• _DOCUMENT SEGMENT_:
------------------------------------------------------------

Tuesday, March 18, 2008

Sarah Connor on Chess

The latest Channel 9 series Terminator: The Sarah Connor Chronicles makes extensive use of chess in its story lines. For instance, the third episode featured "The Turk", while the fifth one, on air just a few moments ago, was named after my current favourite opening "Queen's Gambit".

During the closing stages of tonight's episode, our central character, Sarah, delivers the following monologue:

If there is a flaw in chess as a game of war, it is this. Unlike war, the rules of chess are constant, the pieces unchangeable. You will never win the heart of a rook or the mind of a knight. They are deaf to your arguments. And so be it.

The goal of a chess game is total annihilation. But, in war, even as the blood beats in your ears and you race after your enemy, there is the hope that saner minds than yours will stop you before you reach your target. In war, unlike chess, rules can be changed. Truces can be called. The greatest of enemies can become the best of friends.

------------------------------------------------------------

• _PROVIDED DATA_:
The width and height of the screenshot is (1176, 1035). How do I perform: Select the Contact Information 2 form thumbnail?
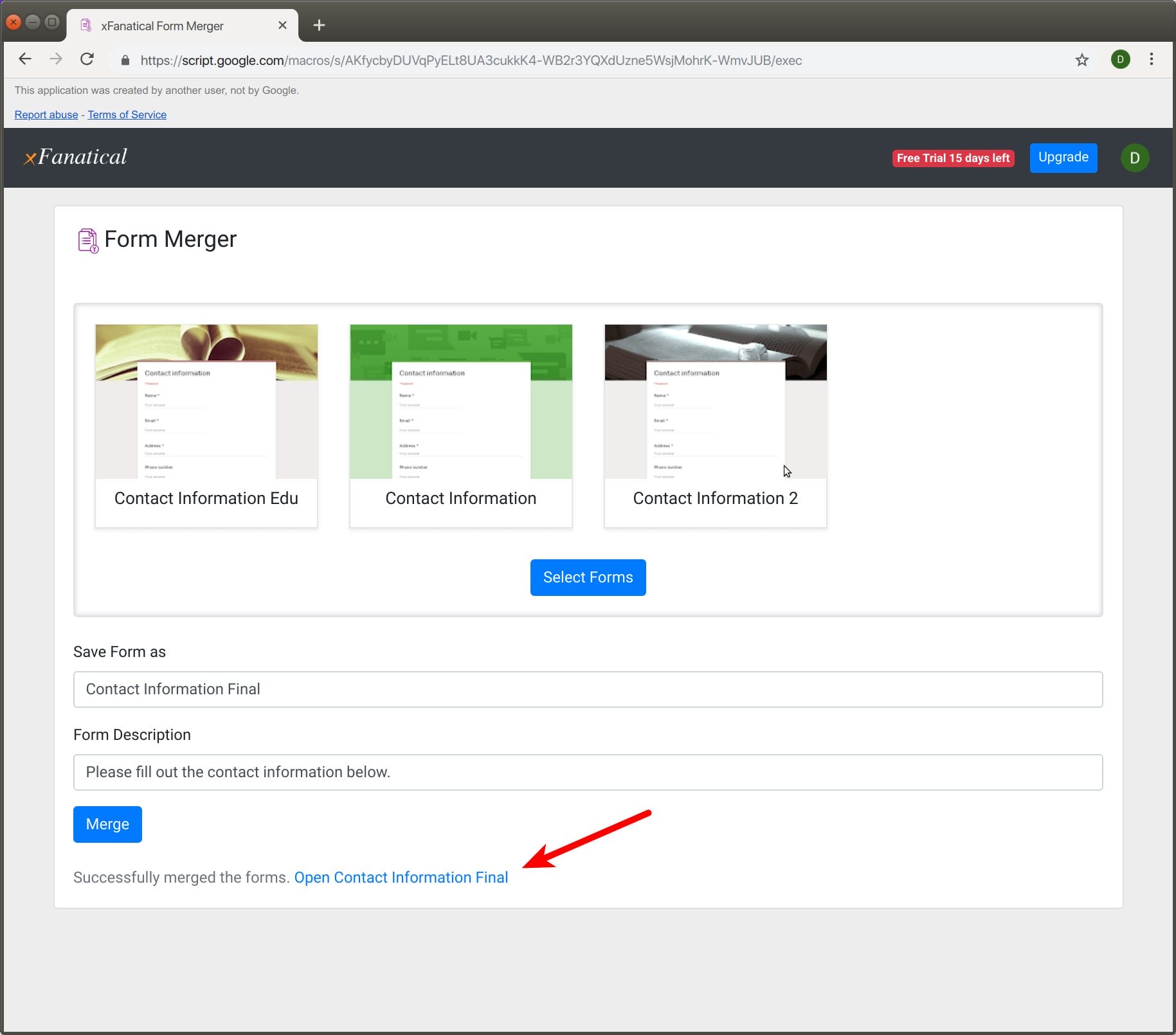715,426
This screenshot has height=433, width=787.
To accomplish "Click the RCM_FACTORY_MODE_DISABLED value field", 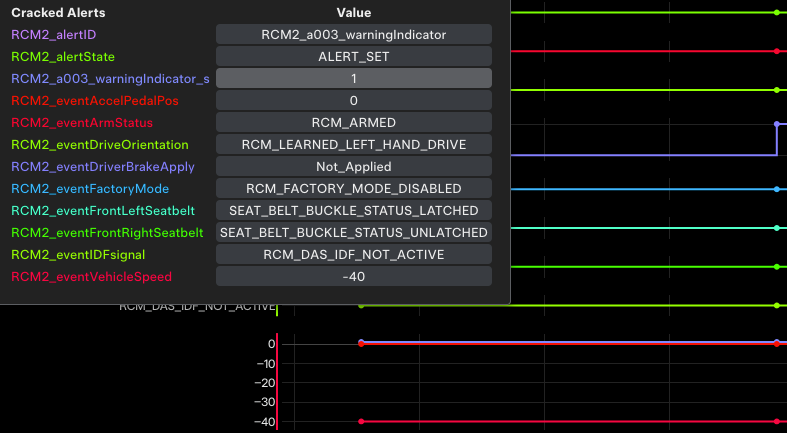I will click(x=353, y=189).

------------------------------------------------------------

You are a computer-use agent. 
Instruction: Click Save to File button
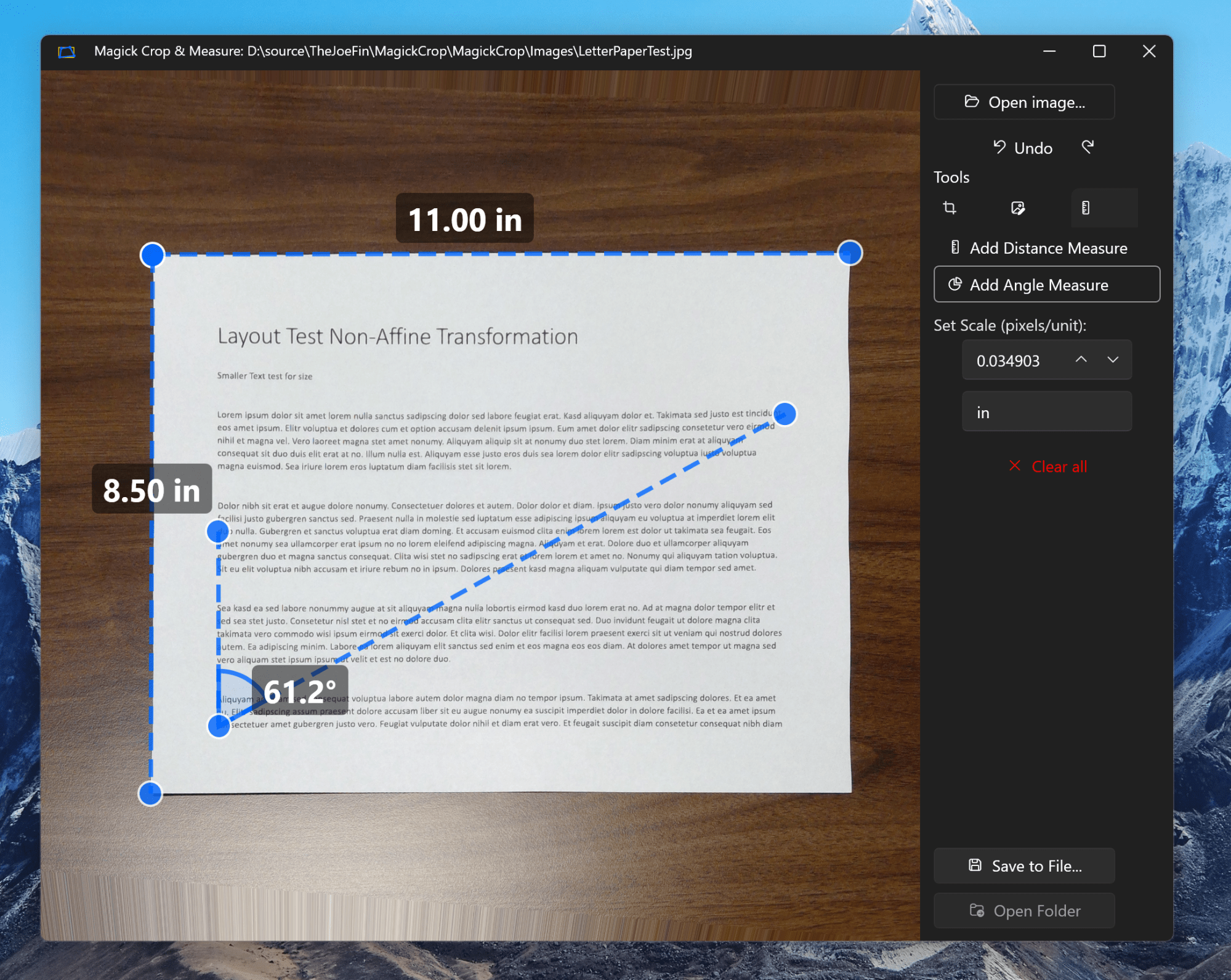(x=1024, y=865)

------------------------------------------------------------

• _STATED TASK_:
Reproduce the stretch of the Sarah Connor chess post from "During the closing" through "And so be it.".

• _COMPLETED EXERCISE_:
During the closing stages of tonight's episode, our central character, Sarah, delivers the following monologue:

If there is a flaw in chess as a game of war, it is this. Unlike war, the rules of chess are constant, the pieces unchangeable. You will never win the heart of a rook or the mind of a knight. They are deaf to your arguments. And so be it.